Now I don’t know about you but I’ve always had an issue with so-called ‘Green’ taxes. To put it in the words of an old farming friend; “Oi may be grass coloured, but oi ain’t green.” (Rough vernacular translation; I may wear mucky green coveralls, but I am not so totally naïve as to believe that complete load of bollocks / cobblers / nonsense you’ve just come out with.)

Let’s take the most contentious, the petrol tax ‘escalator’ instituted in the 1990’s to encourage people to use their cars less. Does it seem to have done anything other than push up the cost of living? Not really, no. The roads are just as congested, public transport still inadequate, so where have the benefits been?

The only ‘Green’ legislation appearing to have done any good are the vehicle emission regulations and standards. Lower emissions, less pollution, cleaner air. It seems to work that way to me. Keeping the streets running clear helps a little too. Queues of stationary vehicles with their engines running are demonstrably more polluting than vehicles in motion as moving vehicles tend to burn fuel more efficiently. Which is where I generally come in, or try to.

Street clearance is easy, all I have to do is take a professional interest in the cars parked up along the side of the road on the restrictions, and as if by magic, they disappear, often in a puff of swear words, but they do disappear. When patrolling, it is very rare for me to book more than one out of five vehicles parked upon active restrictions. Especially in the centre of town. Boy, can they shift when they want to. Result, clear streets, fewer idling engines pouring out unnecessary pollutants because they can’t get by, and we can all breathe a little easier. That is my small contribution towards improving the air quality; at least in my town.
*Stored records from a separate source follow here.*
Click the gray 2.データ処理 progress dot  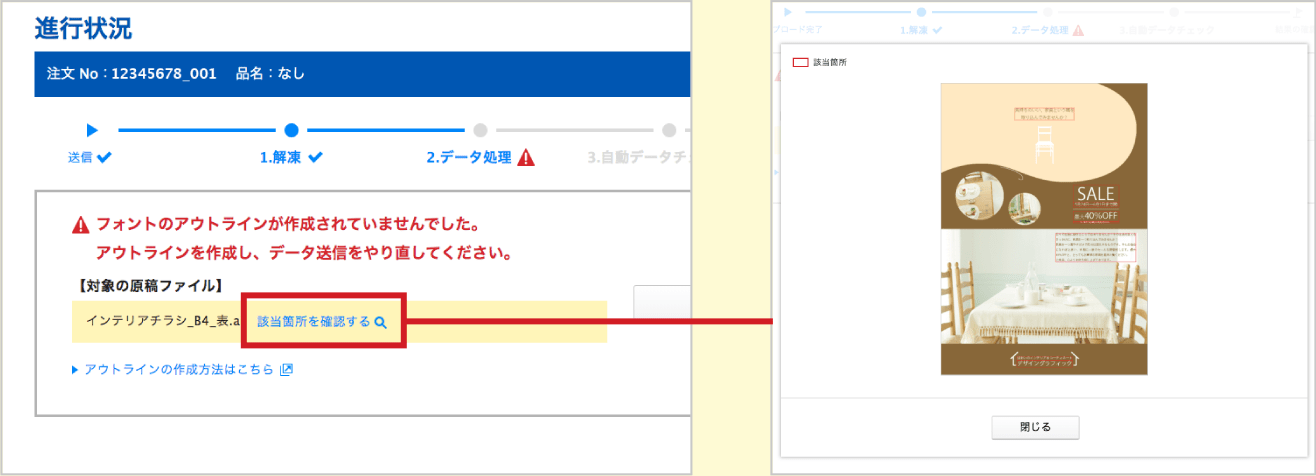pyautogui.click(x=480, y=130)
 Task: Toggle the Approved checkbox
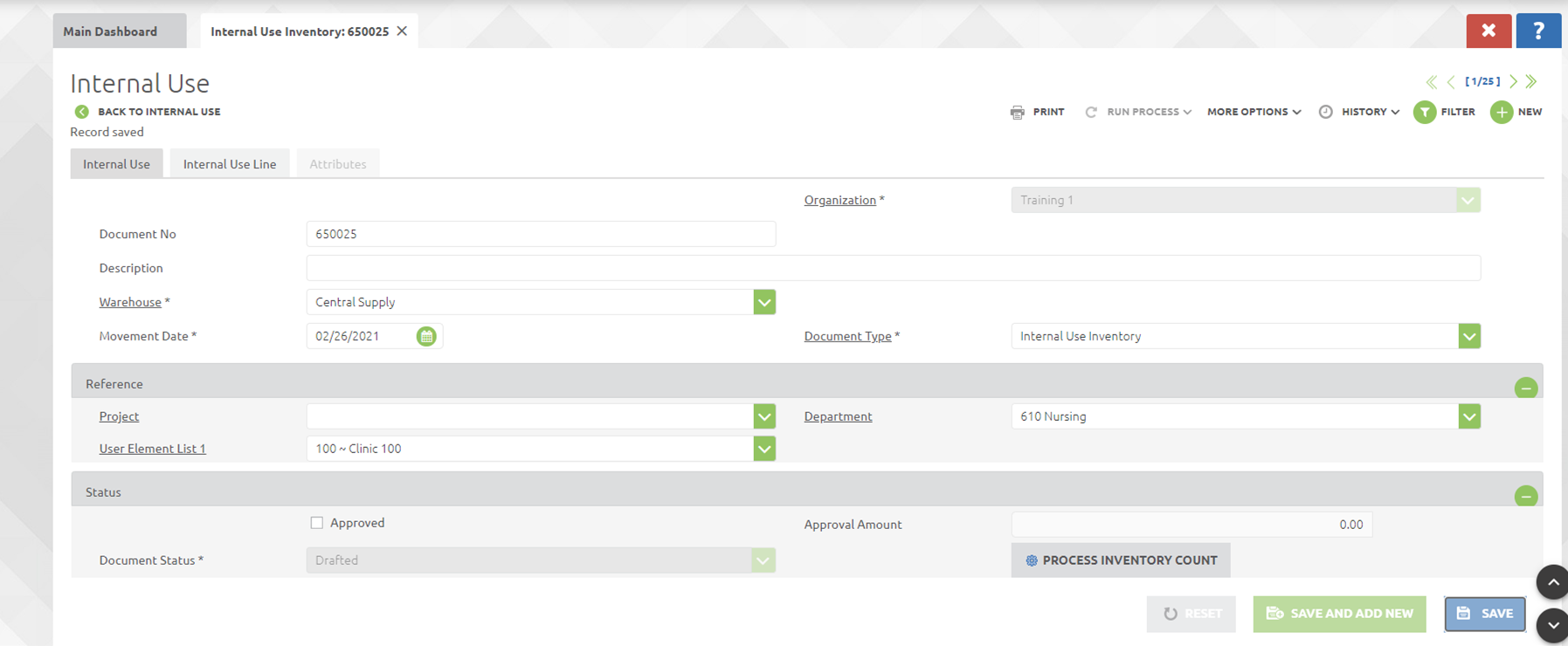coord(317,523)
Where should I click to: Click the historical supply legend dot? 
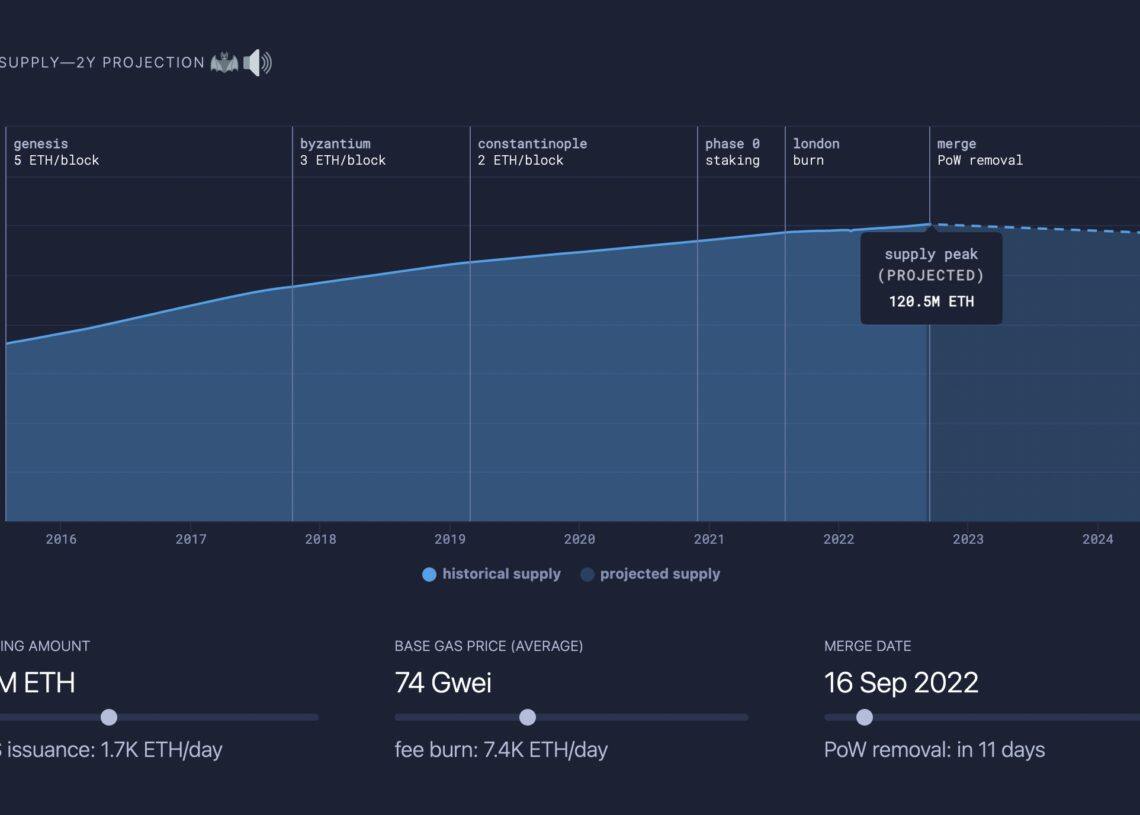429,575
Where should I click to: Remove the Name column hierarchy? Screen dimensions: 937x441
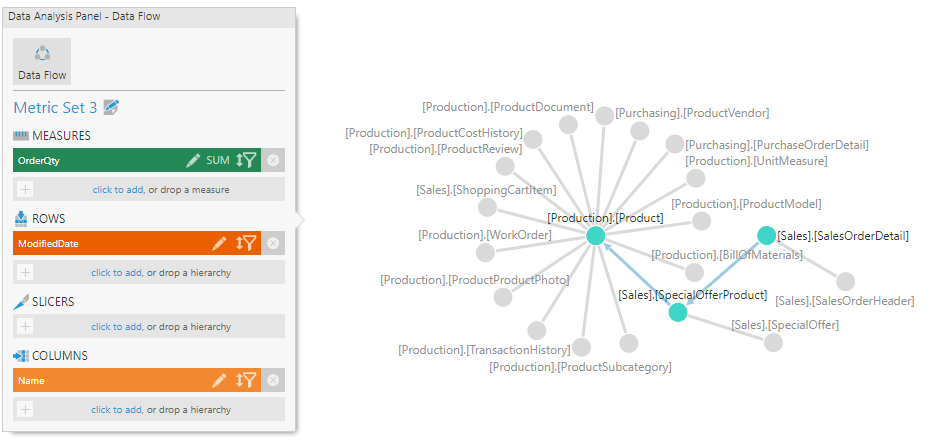273,380
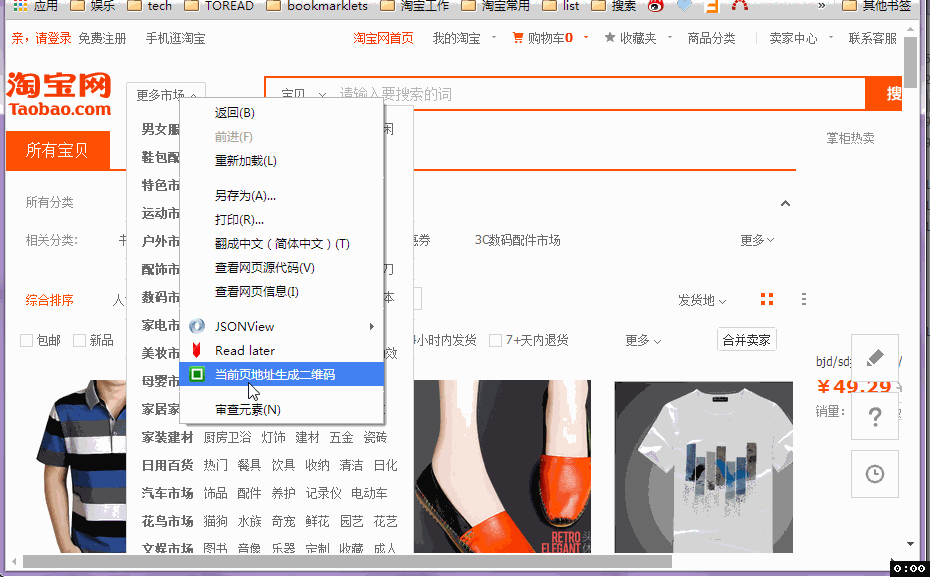Tick the 新品 checkbox
Image resolution: width=930 pixels, height=577 pixels.
(79, 341)
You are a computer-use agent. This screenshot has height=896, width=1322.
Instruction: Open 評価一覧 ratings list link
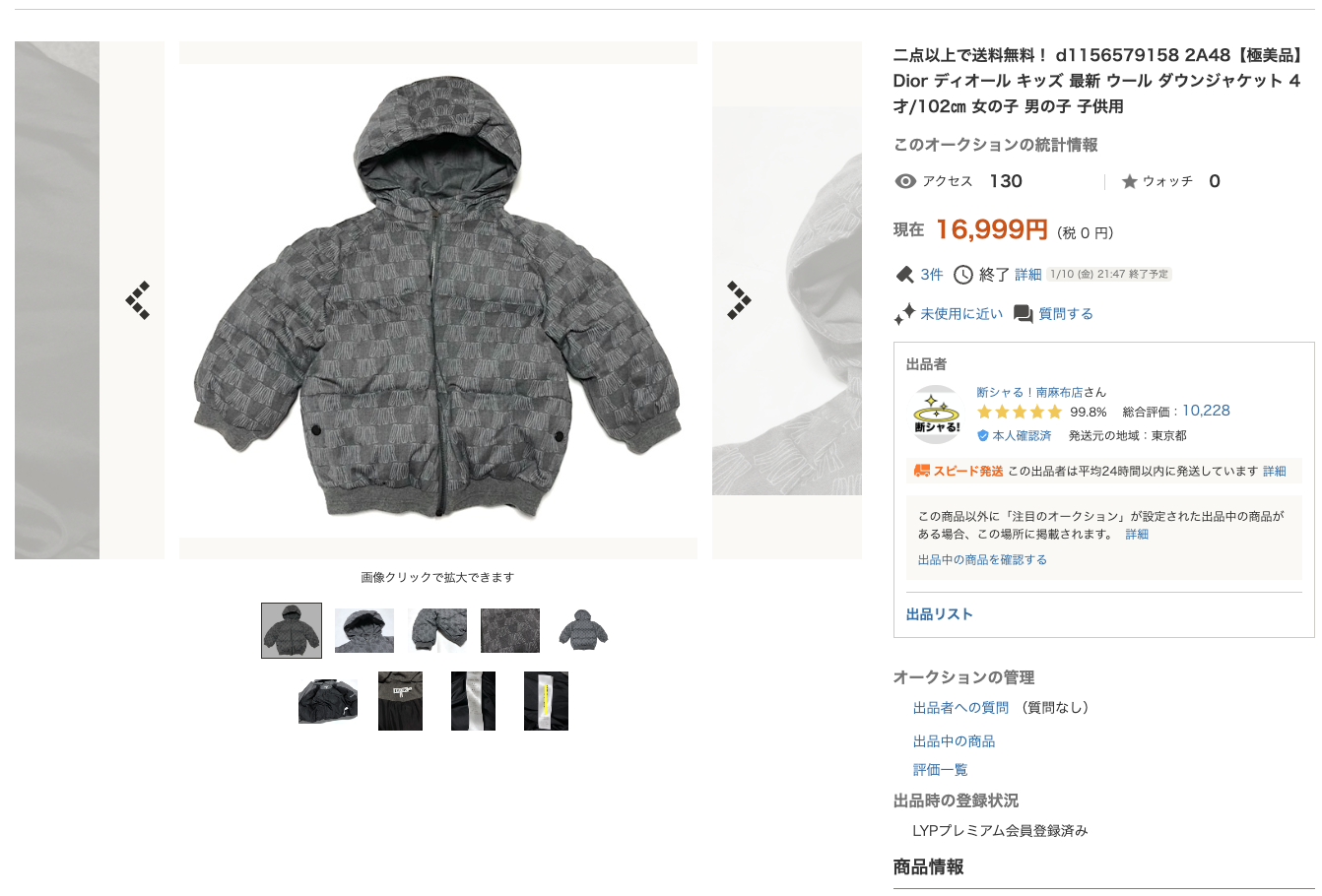[x=941, y=770]
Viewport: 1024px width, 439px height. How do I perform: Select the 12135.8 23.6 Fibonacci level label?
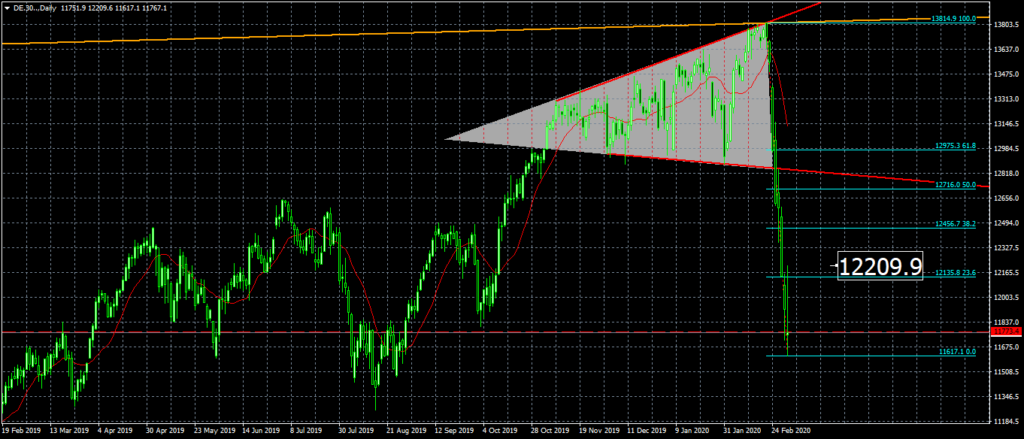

Which brings me full circle back to my issues with ‘Green’ taxes. What good do they do / have they done? Not much, apart from add to the UK tax burden is the answer. More funds into government coffers for big government to piss up the great wall of centralist wastefulness. At least that is the view from my small part of the shop floor. Petrol prices and fuel prices go up, my bills go up until ‘The pips squeak’. My pips have been squeaking so long, it’s a wonder they have anything left in them, squeaks notwithstanding.

Green taxes mean I need more money tomorrow to do the same things I had to do yesterday. Do these green taxes fund adequate research / investment into alternate means of transport? Do they provide decent public transport infrastructure that will allow me to get where I need to be? Is said public transport cheaper than running a car? Is that public transport more convenient than using a car? Not in my part of the country, no. All green taxes do is increase the cost of living and travelling.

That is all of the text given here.